■ Collected data entries
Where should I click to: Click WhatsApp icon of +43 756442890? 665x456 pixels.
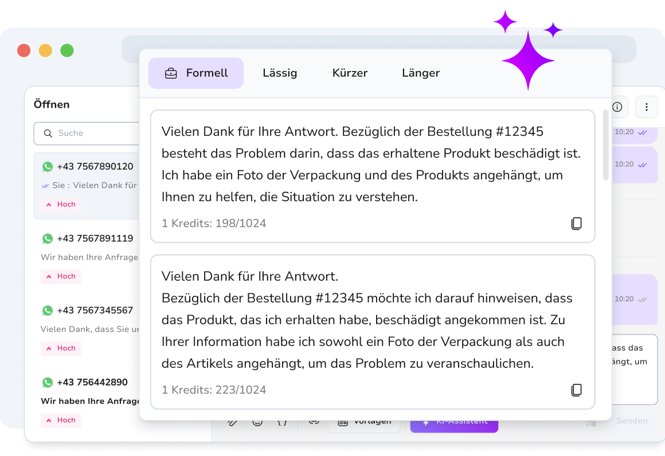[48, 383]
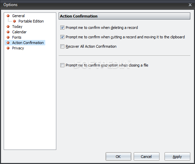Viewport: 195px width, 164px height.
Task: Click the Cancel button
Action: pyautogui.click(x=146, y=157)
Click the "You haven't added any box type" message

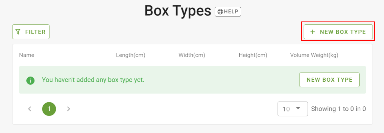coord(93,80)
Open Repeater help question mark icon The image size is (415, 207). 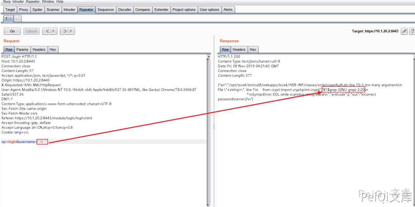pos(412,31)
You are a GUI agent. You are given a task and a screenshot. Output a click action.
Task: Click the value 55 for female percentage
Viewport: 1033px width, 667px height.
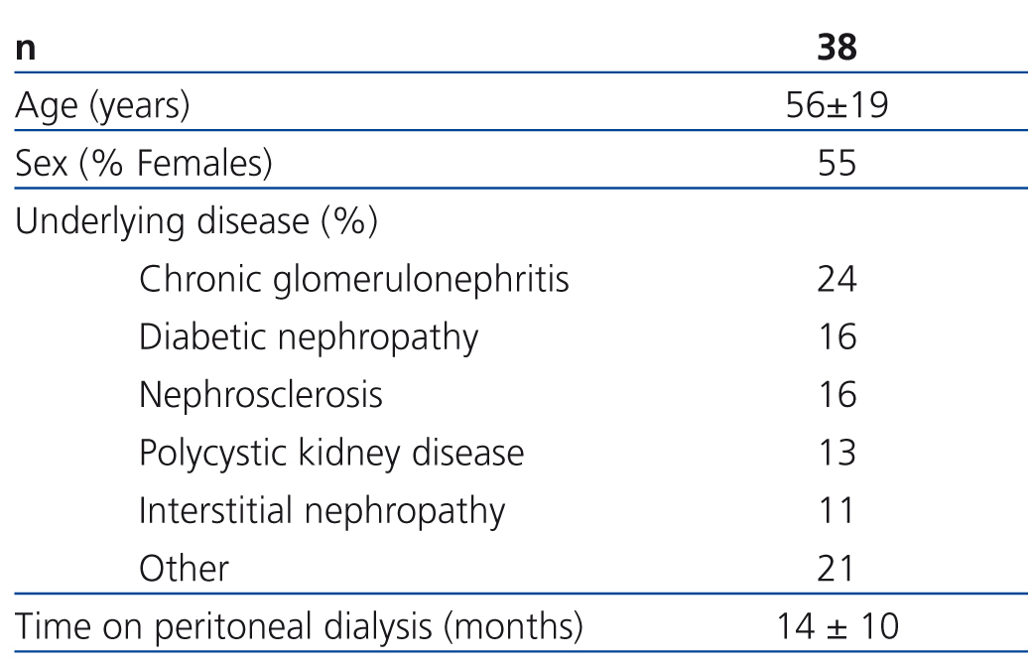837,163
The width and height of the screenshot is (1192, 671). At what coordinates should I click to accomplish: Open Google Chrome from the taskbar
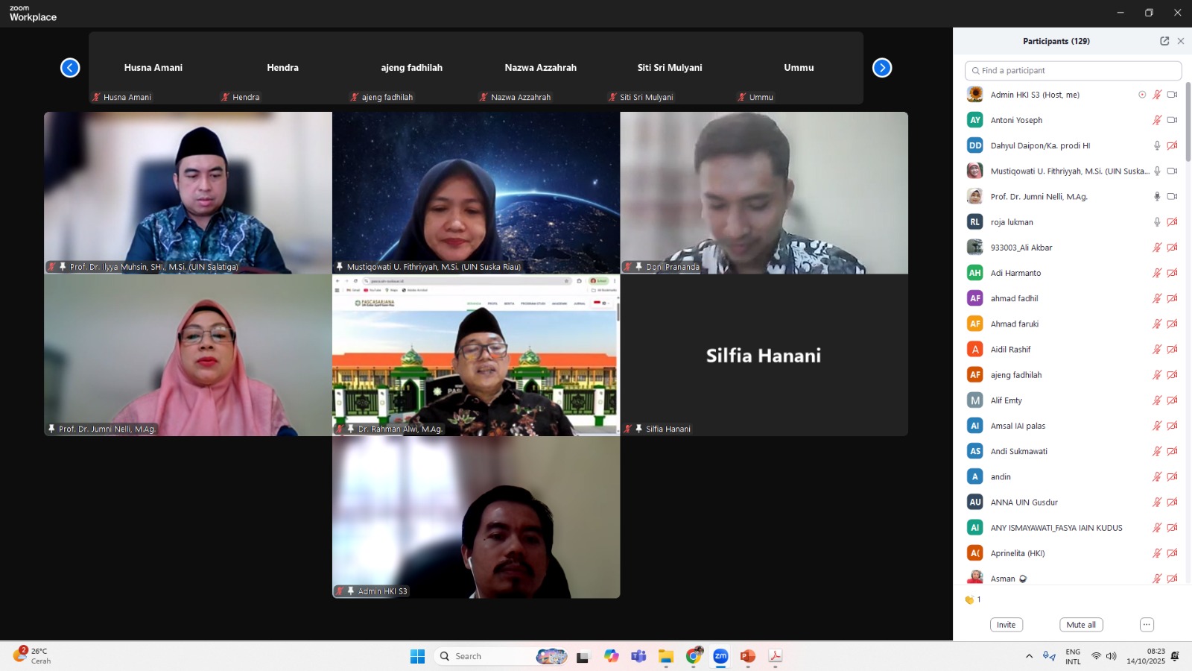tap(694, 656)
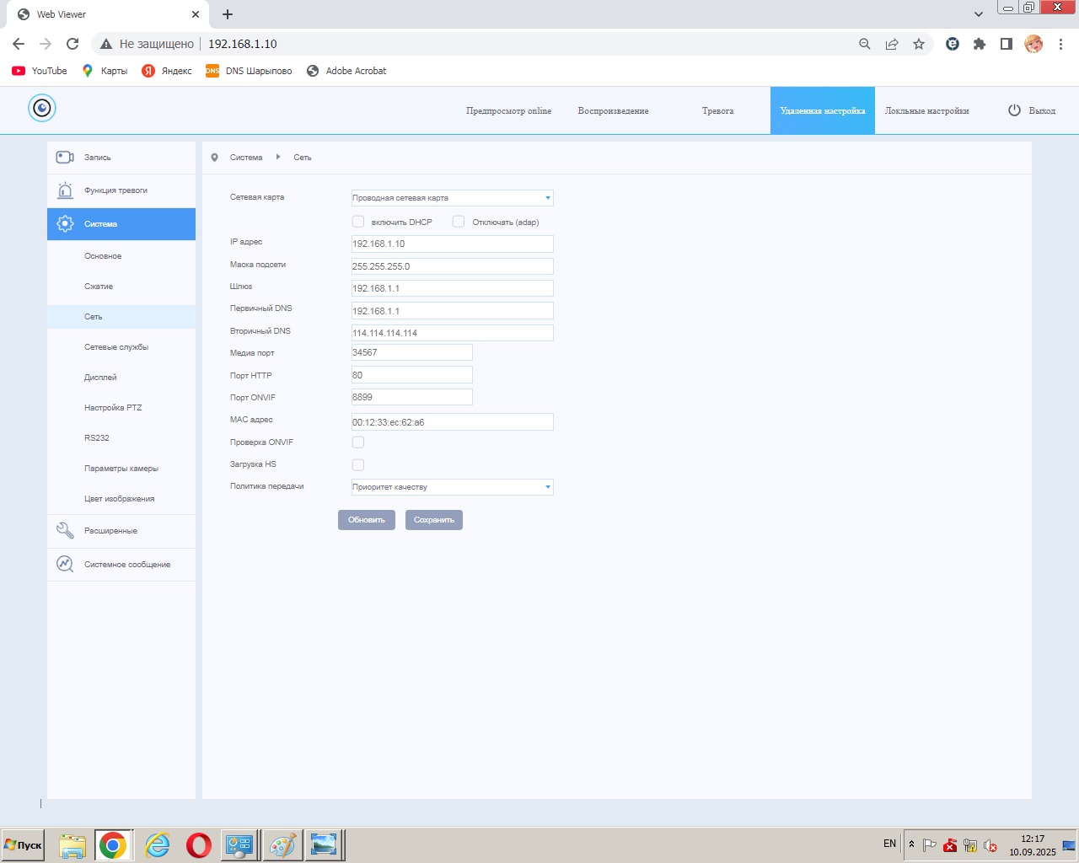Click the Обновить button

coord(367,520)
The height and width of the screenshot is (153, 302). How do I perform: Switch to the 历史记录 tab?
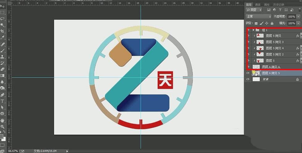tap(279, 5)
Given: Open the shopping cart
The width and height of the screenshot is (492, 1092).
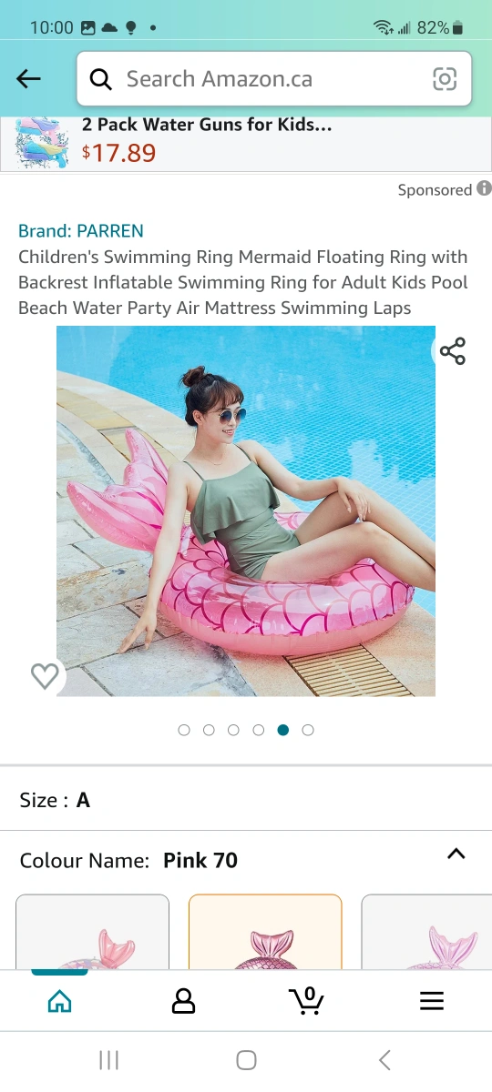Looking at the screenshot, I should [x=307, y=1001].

* * *

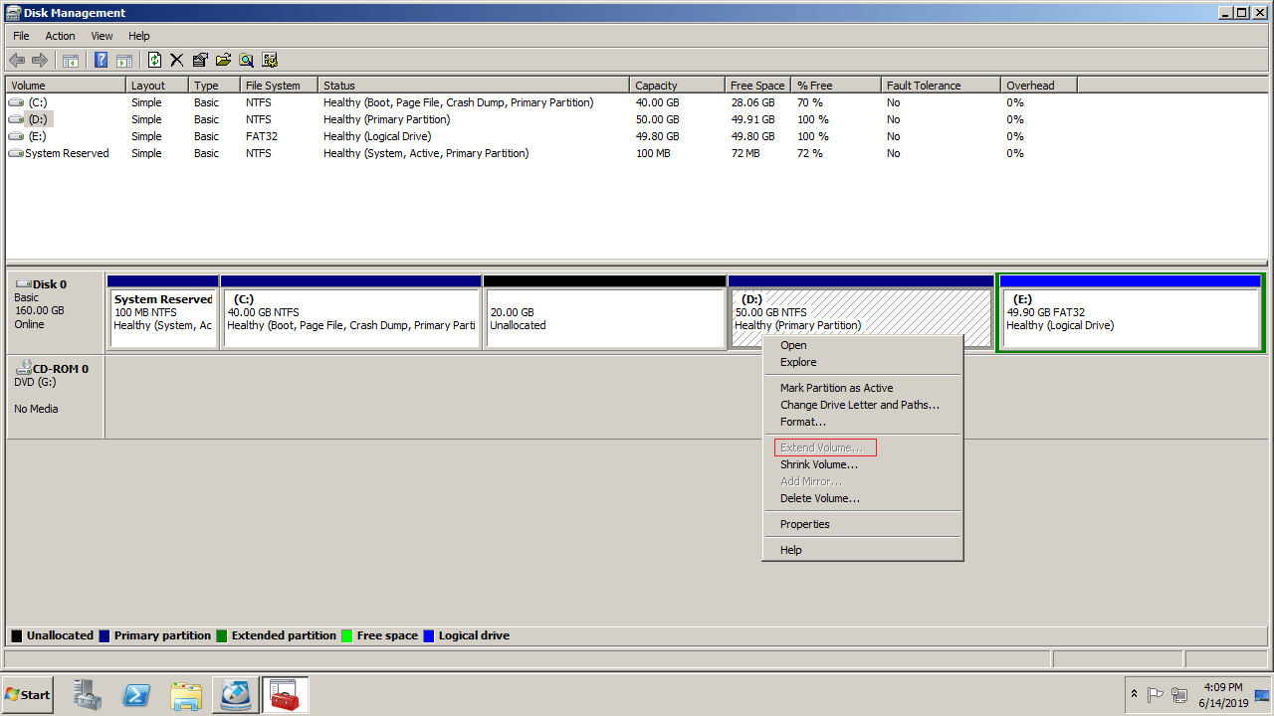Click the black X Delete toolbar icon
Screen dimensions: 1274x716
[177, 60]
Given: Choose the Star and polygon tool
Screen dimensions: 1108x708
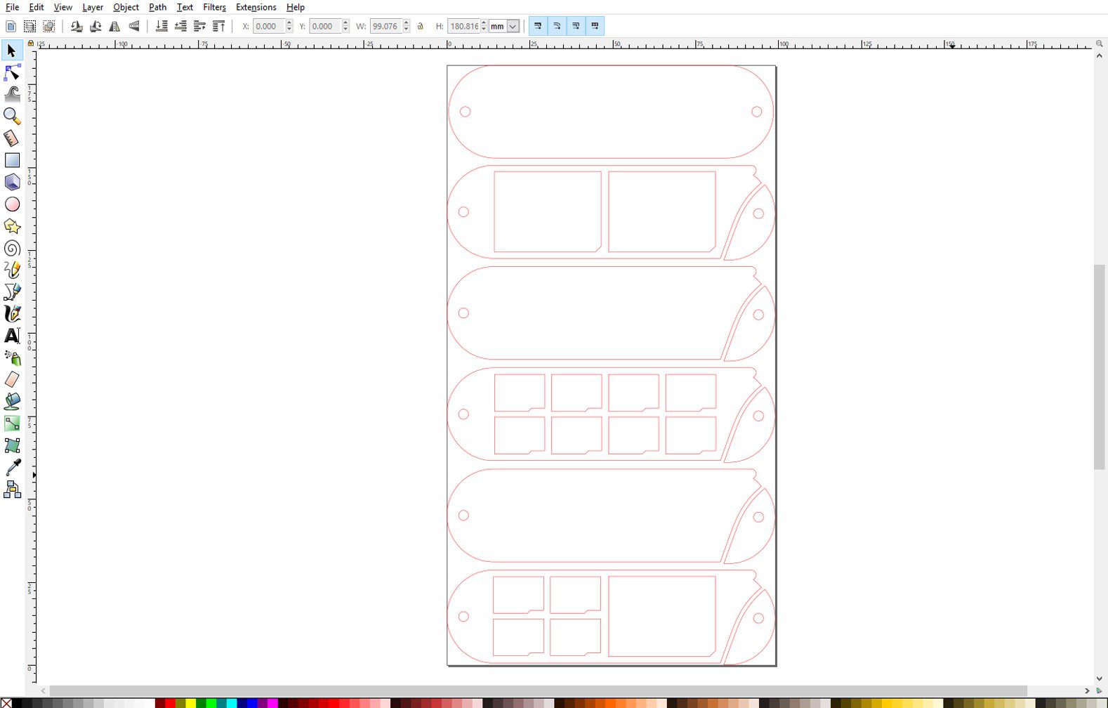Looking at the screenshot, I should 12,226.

--

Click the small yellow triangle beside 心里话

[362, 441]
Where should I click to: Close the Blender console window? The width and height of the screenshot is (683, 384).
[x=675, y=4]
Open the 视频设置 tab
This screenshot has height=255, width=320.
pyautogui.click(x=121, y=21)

■ WHAT TO WORK ON
Write down exactly what the lines above say, from the line holding "Task: Click the value" through the line holding "Given: Open the shopping cart", and nothing more. Do not copy the pictures.

■ SOLVED EXERCISE
Task: Click the value 55 for female percentage
Viewport: 1033px width, 667px height.
837,163
The width and height of the screenshot is (1192, 671). At what coordinates should I click to accomplish: Open Google Chrome from the taskbar
tap(694, 656)
Click the Обновить button

coord(367,520)
The height and width of the screenshot is (153, 302). How do I perform: Switch to the 历史记录 tab?
tap(279, 5)
Given: Open the shopping cart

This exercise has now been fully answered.